## PROBLEM TO SOLVE
The answer must consist of each line of the records below that contains the string "avatar".

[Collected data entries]
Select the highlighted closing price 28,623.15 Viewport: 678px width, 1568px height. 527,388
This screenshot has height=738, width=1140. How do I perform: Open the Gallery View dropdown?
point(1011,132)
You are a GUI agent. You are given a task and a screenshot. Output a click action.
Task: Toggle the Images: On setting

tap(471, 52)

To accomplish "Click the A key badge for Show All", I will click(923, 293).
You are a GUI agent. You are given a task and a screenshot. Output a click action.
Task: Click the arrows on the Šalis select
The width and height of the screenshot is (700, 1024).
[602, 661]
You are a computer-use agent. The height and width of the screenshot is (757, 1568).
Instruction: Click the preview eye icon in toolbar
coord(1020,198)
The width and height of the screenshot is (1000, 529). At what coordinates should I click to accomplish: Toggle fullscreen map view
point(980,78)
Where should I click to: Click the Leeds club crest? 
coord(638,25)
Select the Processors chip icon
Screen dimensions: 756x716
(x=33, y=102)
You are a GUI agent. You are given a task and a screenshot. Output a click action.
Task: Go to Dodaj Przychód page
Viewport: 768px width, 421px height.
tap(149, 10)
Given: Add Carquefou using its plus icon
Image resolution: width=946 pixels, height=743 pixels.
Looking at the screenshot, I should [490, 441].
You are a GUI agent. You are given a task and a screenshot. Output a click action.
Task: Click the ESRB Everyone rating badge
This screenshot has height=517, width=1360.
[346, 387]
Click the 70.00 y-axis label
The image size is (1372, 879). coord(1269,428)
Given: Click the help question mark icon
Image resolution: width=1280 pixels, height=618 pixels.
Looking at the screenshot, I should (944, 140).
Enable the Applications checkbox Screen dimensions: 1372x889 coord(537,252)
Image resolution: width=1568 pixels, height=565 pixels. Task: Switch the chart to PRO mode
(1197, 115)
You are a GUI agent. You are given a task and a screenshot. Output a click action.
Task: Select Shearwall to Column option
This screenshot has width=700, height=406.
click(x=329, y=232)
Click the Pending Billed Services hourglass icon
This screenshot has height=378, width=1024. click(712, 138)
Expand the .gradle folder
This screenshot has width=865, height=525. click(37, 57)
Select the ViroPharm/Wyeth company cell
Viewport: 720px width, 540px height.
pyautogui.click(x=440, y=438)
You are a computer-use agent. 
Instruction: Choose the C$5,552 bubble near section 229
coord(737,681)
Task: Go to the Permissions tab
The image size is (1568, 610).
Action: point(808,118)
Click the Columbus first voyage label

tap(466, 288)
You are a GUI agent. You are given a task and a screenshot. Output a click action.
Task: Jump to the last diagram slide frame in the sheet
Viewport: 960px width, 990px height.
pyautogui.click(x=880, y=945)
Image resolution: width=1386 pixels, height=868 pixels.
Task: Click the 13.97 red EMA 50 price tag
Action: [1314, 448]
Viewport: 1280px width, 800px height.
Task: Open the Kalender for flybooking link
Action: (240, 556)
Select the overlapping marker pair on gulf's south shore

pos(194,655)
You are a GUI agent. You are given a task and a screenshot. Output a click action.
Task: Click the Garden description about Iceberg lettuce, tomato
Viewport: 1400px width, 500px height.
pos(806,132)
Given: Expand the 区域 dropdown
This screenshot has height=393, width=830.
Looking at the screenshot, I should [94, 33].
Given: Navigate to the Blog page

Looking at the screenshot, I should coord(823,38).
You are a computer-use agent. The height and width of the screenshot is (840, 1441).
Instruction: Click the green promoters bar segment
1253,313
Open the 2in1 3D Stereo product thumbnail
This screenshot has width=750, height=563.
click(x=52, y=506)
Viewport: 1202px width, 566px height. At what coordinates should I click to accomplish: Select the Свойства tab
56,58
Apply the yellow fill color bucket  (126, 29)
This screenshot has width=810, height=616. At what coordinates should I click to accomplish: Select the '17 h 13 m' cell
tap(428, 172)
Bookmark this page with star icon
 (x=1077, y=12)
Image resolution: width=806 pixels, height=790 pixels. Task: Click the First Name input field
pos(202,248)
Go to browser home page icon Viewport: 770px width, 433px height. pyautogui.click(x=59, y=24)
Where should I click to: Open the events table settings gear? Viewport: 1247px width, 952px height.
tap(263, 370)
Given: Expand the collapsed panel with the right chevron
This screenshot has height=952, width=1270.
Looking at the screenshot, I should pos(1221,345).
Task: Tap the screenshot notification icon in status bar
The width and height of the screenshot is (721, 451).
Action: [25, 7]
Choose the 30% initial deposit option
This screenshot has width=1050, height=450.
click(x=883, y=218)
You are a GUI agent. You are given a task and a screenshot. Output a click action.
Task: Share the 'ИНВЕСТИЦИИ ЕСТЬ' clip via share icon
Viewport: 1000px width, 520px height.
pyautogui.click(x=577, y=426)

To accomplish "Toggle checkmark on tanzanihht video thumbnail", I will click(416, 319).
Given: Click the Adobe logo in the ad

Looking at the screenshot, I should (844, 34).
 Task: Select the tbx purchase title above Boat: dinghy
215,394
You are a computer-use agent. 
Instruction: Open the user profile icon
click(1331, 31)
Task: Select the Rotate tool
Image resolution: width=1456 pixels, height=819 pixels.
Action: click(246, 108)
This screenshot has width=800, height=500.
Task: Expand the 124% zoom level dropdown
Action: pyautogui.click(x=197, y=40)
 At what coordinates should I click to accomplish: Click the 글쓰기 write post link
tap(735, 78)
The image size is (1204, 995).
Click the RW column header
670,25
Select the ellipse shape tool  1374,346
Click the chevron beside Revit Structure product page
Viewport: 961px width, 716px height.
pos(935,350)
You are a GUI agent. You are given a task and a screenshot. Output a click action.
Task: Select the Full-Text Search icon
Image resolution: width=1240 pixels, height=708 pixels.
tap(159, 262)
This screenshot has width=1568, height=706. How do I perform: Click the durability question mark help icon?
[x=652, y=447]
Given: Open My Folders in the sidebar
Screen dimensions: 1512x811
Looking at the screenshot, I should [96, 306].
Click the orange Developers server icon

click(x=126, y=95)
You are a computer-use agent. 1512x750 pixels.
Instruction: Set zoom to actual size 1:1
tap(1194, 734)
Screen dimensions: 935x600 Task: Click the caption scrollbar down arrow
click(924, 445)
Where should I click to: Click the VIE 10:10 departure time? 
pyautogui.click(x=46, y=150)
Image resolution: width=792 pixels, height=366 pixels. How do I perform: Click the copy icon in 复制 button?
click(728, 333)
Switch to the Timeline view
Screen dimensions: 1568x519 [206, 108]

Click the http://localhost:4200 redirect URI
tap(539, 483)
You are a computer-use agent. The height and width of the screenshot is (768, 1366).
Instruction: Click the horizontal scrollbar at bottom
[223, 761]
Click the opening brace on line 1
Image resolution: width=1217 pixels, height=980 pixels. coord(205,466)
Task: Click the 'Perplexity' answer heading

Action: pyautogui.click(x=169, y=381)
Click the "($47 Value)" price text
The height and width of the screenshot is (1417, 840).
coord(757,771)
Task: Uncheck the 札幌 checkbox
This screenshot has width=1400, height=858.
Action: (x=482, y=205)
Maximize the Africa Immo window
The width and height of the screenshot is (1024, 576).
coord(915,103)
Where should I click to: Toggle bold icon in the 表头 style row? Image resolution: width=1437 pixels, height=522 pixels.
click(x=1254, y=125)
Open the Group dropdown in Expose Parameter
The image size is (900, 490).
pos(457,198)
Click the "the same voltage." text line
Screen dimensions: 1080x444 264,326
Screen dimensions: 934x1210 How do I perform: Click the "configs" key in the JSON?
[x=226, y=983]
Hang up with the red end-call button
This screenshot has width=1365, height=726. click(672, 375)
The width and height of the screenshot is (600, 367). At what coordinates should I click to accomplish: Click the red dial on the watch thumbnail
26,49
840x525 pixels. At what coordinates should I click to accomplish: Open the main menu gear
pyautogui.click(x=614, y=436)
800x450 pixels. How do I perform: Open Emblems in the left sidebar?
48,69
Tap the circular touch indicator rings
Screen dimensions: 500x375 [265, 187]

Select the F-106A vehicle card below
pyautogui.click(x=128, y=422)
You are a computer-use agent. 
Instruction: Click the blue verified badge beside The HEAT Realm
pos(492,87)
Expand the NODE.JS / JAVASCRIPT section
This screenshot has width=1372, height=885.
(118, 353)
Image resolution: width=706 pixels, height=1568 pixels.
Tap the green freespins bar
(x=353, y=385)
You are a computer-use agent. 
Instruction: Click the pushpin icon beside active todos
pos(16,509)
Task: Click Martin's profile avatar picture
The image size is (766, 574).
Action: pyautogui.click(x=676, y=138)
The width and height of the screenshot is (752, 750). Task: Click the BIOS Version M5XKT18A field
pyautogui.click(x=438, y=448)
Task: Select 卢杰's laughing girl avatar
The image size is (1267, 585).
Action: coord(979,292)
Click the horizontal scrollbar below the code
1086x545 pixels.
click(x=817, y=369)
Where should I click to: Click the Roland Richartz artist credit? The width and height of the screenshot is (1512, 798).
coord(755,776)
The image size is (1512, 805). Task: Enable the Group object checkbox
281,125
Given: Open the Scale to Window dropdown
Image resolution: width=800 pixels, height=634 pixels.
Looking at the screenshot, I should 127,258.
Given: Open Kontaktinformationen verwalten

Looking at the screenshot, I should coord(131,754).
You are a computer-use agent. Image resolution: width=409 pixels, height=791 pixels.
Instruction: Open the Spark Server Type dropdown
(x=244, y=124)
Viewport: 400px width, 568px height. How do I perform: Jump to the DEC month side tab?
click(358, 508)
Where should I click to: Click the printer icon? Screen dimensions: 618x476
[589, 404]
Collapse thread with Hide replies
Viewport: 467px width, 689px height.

## RESULT OF THE EXERCISE
Task: Click Martin's profile avatar picture
Task: Select 卢杰's laughing girl avatar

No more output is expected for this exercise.